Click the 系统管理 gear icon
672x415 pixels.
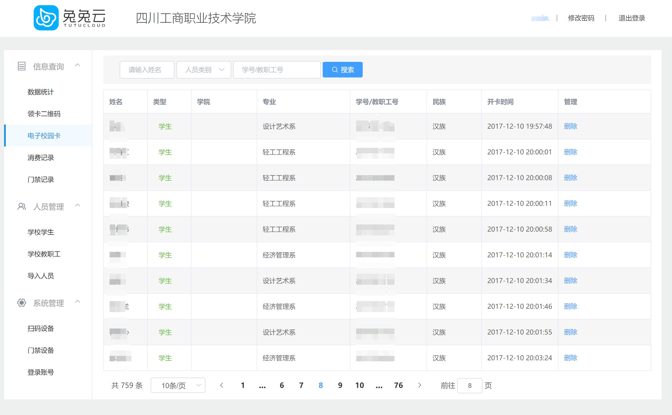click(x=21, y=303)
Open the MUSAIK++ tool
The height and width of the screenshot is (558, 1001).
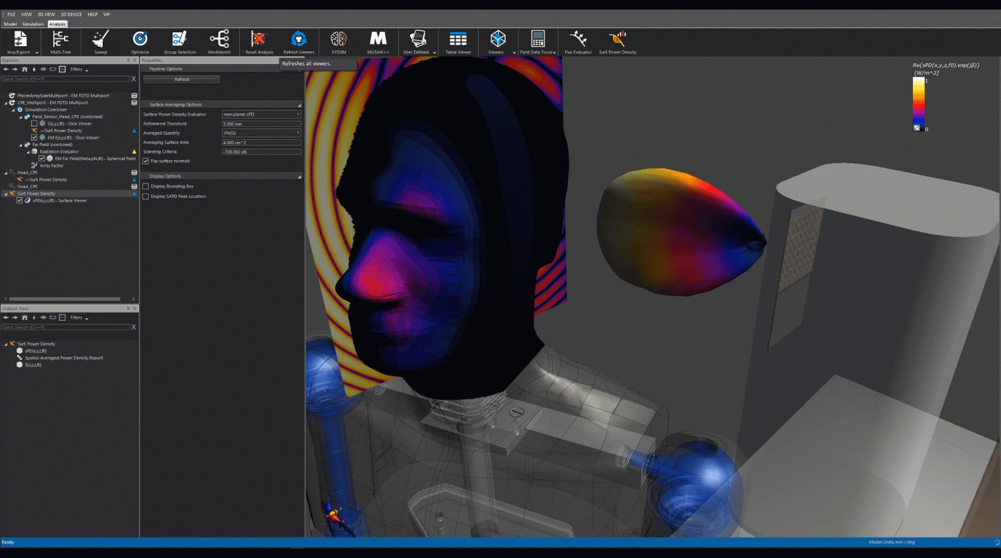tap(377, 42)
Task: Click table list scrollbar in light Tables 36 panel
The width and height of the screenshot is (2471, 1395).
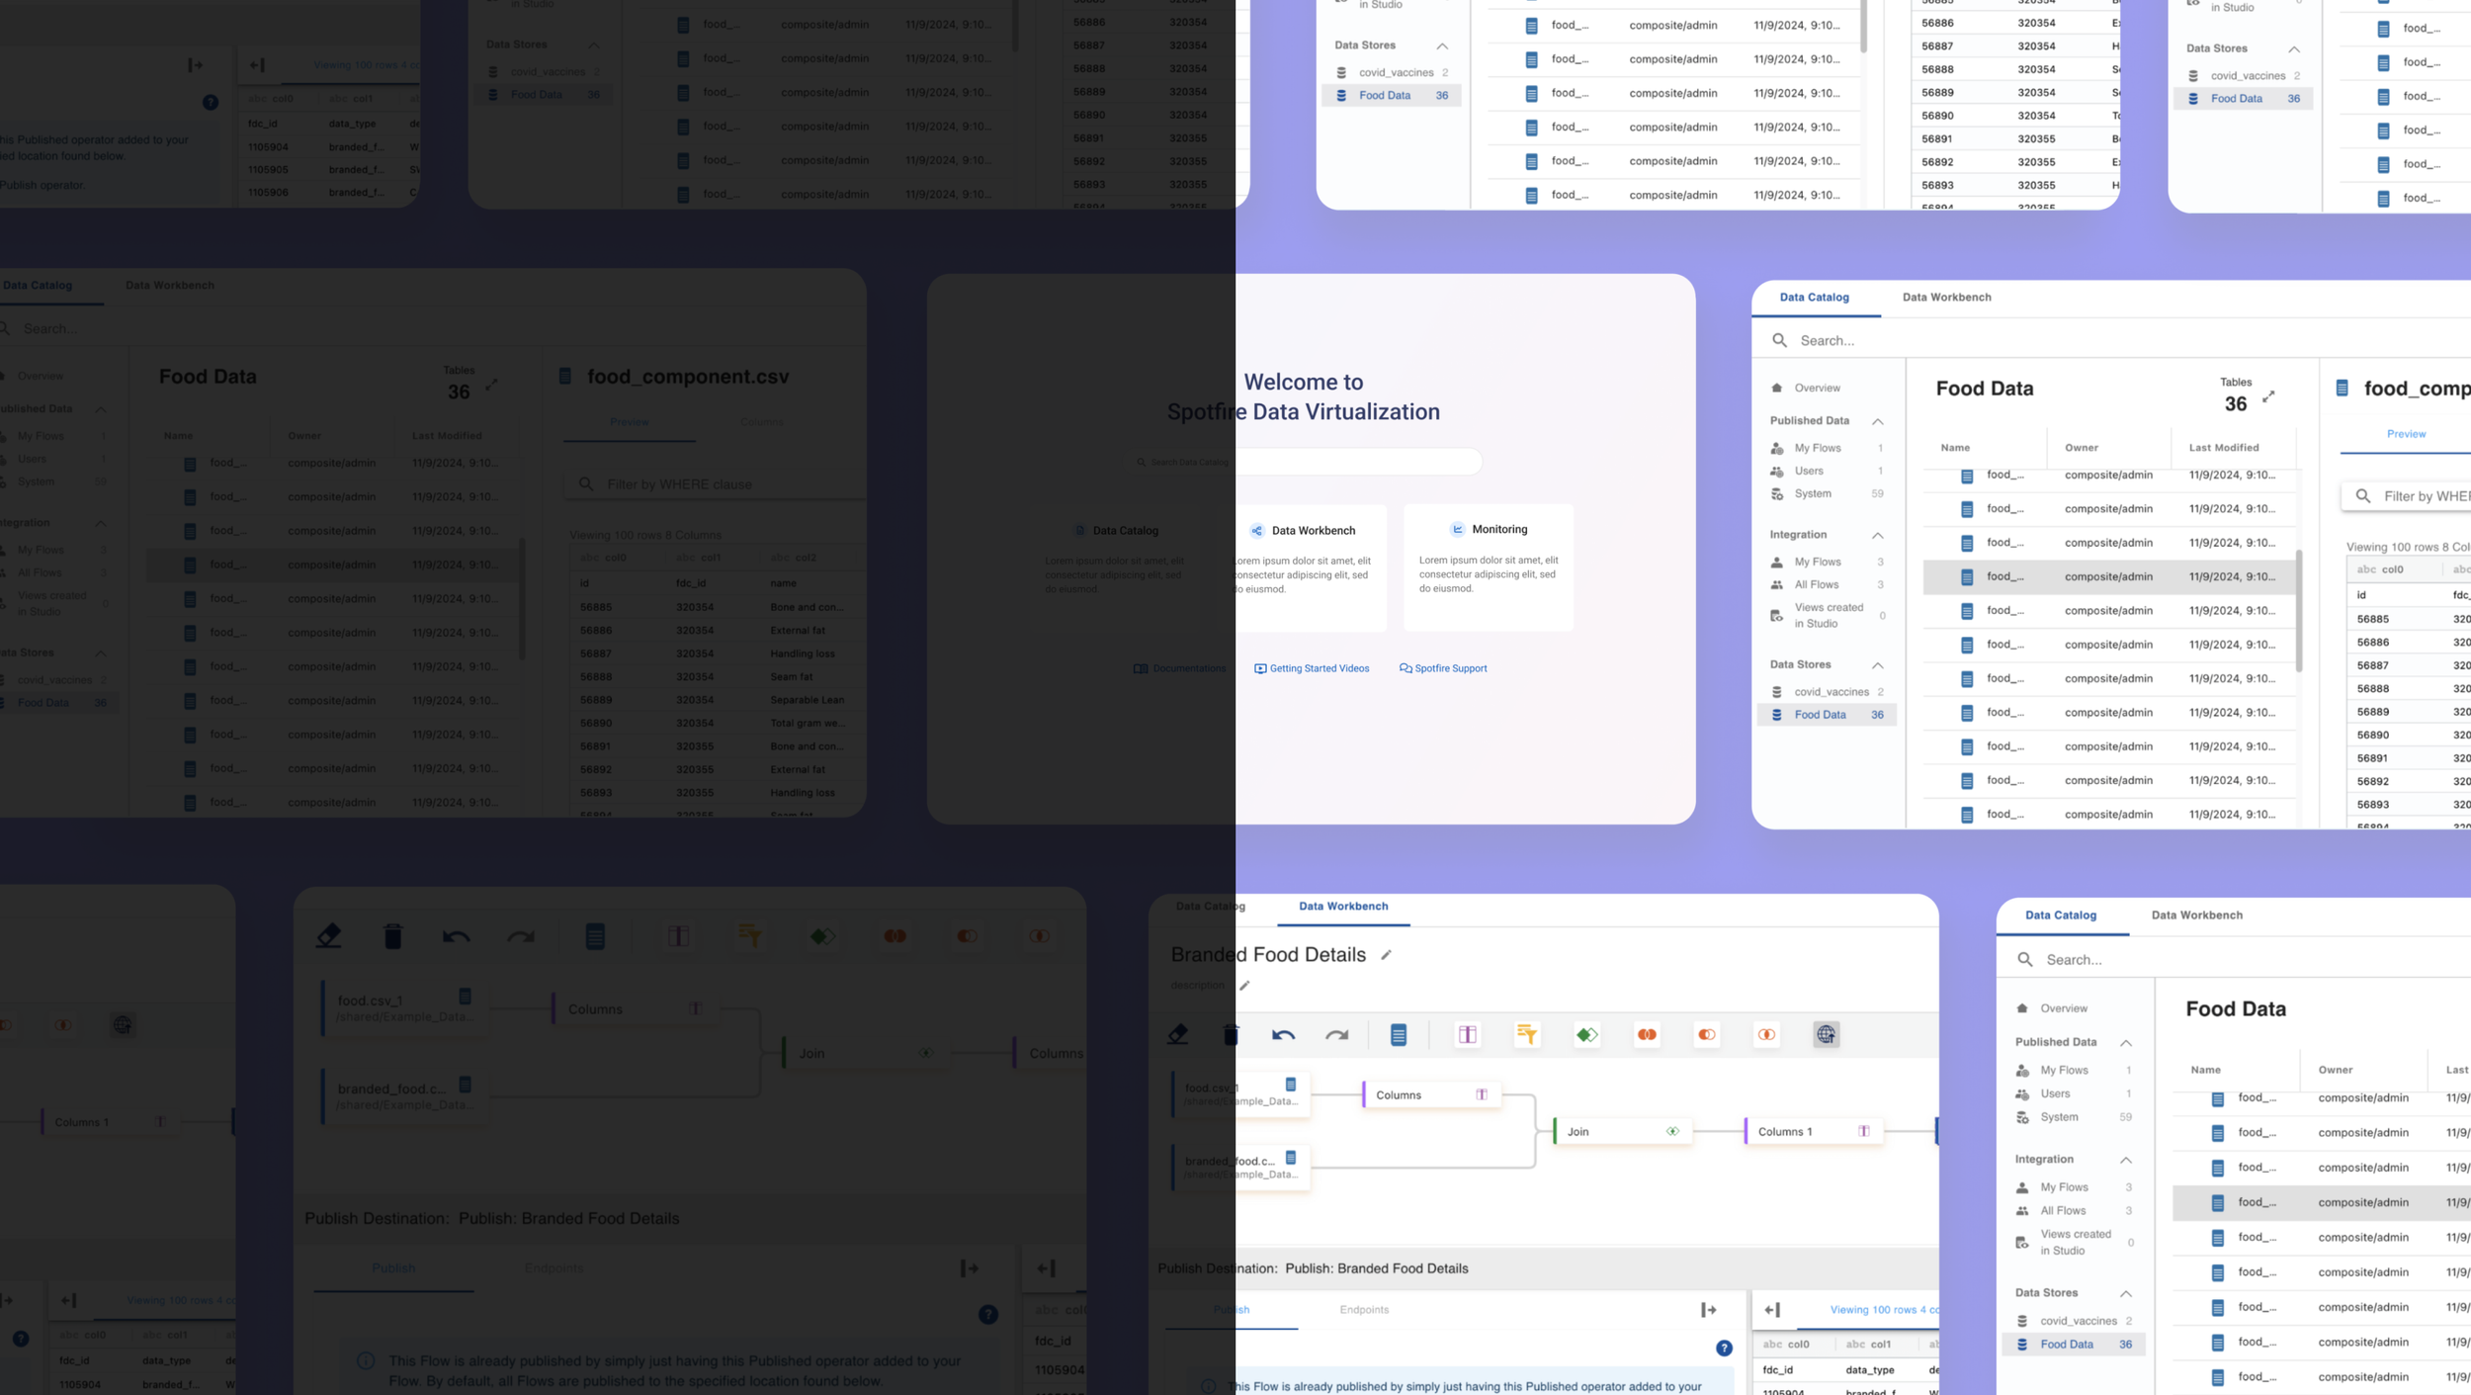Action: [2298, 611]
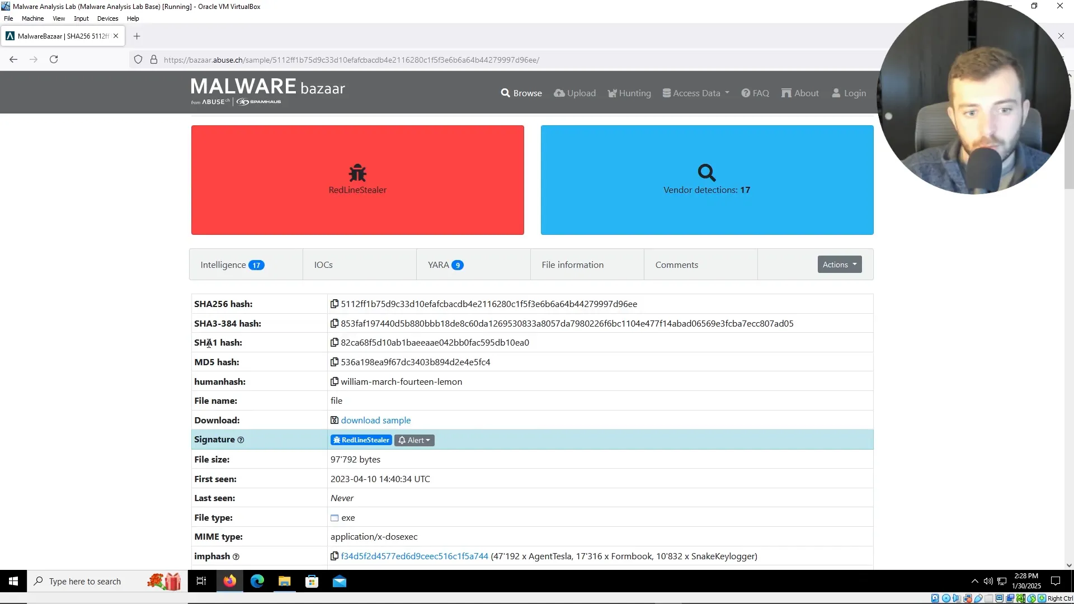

WHAT TO WORK ON:
Although the records include pictures, output only their text, exactly and completely.

ANSWER AREA:
Click the 系统管理 gear icon
672x415 pixels.
click(x=21, y=303)
Open the MUSAIK++ tool
The height and width of the screenshot is (558, 1001).
tap(377, 42)
Task: Click table list scrollbar in light Tables 36 panel
The width and height of the screenshot is (2471, 1395).
Action: [2298, 611]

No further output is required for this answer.